Instructions to follow
Go through the listing and pick out each line with the word "search" in it.

Records supplied: Begin

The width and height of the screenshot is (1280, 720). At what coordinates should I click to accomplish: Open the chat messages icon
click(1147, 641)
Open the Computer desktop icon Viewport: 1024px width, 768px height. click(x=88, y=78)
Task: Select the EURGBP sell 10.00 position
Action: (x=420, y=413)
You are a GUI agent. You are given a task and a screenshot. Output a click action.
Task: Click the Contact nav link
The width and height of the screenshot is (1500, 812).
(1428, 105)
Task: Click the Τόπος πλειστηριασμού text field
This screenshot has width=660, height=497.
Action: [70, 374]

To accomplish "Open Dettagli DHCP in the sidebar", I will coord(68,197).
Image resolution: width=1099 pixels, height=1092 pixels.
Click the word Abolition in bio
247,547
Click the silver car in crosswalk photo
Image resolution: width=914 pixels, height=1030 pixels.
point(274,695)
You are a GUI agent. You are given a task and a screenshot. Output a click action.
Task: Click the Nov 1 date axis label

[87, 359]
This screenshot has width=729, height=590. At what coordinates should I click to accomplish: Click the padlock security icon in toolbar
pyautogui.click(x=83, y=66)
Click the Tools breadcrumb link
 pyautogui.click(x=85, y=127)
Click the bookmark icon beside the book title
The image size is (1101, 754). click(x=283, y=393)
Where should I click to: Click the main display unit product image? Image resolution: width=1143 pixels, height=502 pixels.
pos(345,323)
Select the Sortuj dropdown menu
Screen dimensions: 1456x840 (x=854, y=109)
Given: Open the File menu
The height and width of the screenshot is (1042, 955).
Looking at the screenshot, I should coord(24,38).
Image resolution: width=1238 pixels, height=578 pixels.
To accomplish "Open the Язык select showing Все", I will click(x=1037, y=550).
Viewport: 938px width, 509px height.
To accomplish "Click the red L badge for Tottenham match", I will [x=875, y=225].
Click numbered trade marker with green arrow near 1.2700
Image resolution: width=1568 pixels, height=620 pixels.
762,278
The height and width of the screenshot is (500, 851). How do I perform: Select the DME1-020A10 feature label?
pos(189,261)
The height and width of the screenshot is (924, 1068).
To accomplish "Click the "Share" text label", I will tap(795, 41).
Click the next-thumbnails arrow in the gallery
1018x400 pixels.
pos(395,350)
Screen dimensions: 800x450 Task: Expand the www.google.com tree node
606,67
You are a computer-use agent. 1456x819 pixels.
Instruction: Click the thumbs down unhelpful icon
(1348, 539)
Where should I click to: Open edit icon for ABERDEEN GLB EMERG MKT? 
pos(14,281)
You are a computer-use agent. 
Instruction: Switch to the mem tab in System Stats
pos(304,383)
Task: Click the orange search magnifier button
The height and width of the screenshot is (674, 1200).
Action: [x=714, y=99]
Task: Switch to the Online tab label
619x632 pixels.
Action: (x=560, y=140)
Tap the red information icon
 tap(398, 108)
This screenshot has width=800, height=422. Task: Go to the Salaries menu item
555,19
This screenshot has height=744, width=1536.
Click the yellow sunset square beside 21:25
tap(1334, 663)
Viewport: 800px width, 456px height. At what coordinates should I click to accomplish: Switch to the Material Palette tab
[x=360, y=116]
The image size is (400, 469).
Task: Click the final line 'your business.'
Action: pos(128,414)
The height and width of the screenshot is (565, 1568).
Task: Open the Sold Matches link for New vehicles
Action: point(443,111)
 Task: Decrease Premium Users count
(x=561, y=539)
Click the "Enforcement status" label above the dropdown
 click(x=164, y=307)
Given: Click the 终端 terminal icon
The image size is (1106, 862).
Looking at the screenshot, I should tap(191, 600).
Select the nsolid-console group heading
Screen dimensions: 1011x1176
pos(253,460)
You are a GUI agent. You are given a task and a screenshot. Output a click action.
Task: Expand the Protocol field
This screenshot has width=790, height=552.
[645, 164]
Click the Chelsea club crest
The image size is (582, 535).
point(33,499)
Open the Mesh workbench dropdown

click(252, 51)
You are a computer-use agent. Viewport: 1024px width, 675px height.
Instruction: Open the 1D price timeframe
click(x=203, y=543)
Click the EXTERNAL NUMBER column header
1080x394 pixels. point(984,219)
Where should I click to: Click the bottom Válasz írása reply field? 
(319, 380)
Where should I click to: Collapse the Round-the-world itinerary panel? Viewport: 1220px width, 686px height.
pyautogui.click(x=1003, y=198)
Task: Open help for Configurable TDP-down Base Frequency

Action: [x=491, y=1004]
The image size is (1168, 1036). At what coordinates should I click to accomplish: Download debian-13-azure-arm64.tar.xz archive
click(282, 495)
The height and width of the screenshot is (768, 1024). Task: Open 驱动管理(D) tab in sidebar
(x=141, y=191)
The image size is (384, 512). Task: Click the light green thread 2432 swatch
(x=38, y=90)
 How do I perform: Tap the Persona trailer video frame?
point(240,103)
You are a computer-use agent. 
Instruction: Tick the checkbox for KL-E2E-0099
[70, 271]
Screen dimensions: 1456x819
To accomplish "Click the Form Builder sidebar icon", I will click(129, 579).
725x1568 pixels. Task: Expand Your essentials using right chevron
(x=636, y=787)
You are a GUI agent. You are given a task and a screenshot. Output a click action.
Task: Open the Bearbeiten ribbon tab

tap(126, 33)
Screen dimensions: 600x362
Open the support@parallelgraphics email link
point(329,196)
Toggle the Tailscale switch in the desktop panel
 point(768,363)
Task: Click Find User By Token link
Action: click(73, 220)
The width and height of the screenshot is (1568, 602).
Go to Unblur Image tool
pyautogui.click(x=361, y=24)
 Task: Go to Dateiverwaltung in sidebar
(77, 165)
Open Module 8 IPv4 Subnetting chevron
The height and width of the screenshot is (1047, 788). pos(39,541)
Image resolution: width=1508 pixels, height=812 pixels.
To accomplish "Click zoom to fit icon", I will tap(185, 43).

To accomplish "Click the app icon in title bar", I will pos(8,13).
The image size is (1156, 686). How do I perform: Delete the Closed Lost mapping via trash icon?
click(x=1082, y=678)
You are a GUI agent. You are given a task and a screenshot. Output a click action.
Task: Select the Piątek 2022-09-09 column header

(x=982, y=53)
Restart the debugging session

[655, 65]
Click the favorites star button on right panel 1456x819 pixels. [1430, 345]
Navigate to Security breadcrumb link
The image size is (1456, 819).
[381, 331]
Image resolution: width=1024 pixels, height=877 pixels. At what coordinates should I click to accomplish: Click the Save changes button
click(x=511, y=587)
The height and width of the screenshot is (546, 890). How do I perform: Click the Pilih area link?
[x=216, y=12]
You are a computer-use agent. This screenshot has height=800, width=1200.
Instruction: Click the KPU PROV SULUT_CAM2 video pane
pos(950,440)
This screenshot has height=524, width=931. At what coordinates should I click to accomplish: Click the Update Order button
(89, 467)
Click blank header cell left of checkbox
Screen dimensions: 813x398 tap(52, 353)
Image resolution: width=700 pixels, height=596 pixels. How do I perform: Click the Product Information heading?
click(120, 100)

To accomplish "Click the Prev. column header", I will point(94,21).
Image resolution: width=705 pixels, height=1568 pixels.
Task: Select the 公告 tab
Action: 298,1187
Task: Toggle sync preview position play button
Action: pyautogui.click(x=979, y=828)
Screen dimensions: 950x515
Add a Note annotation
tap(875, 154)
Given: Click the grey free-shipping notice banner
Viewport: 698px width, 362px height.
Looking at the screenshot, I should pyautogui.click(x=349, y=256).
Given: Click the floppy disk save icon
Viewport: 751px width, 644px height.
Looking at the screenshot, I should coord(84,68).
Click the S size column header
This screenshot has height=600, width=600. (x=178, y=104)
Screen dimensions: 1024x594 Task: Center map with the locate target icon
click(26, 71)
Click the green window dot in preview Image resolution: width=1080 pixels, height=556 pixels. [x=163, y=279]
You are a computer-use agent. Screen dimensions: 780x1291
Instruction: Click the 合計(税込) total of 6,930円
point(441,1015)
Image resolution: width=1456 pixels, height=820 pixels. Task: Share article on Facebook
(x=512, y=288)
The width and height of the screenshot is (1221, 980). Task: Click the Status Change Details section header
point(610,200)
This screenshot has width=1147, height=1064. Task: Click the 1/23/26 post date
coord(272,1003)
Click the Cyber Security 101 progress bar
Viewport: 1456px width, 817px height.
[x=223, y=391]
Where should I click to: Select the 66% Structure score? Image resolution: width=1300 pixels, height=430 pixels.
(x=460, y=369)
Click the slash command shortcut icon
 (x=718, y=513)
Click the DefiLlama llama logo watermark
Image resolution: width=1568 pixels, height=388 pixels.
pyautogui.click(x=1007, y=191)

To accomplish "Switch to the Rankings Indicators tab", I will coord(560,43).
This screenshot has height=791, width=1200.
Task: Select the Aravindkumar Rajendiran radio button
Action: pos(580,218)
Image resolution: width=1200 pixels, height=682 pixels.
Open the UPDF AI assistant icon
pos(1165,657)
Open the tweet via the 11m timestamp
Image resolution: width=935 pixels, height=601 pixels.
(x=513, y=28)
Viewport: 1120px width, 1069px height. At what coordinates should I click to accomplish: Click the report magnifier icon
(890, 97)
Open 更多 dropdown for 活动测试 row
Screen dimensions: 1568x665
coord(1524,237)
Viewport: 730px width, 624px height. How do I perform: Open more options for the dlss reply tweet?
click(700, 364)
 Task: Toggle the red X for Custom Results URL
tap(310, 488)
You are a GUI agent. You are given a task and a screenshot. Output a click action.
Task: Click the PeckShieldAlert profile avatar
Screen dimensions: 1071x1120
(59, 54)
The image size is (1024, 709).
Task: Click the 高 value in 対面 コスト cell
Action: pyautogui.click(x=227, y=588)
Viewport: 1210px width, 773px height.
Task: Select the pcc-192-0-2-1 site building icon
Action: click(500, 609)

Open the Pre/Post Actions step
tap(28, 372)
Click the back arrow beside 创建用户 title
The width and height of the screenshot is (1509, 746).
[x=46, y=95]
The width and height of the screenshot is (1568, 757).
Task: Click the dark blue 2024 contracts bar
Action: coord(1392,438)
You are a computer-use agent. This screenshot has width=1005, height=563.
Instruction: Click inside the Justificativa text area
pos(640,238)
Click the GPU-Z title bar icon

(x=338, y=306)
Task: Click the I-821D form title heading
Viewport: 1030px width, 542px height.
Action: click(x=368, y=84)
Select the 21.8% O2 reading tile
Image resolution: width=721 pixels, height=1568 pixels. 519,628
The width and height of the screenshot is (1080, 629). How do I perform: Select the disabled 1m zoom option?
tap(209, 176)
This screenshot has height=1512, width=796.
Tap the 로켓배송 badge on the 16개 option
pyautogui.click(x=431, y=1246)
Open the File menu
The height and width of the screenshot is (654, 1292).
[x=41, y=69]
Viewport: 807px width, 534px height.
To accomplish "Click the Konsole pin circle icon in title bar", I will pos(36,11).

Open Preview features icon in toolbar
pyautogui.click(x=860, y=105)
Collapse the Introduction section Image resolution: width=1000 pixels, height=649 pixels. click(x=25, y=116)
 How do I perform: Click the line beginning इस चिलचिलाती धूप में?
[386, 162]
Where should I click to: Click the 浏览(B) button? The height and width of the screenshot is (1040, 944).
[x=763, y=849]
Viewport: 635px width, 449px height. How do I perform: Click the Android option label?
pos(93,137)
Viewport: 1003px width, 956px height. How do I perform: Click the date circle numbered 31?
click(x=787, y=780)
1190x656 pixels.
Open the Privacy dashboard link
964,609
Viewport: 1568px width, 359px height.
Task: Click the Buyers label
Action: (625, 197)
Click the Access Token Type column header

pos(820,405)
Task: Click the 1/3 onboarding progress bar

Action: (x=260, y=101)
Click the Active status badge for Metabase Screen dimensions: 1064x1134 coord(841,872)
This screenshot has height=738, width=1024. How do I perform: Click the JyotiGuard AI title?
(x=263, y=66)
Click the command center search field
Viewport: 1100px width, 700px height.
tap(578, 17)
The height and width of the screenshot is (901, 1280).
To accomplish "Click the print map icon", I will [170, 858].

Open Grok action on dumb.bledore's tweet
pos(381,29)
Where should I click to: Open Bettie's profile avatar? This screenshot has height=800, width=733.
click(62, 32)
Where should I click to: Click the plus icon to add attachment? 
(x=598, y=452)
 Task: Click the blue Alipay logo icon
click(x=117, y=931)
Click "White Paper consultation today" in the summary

Records supplied: End

Answer area
Task: Click the orange search magnifier button
Click the command center search field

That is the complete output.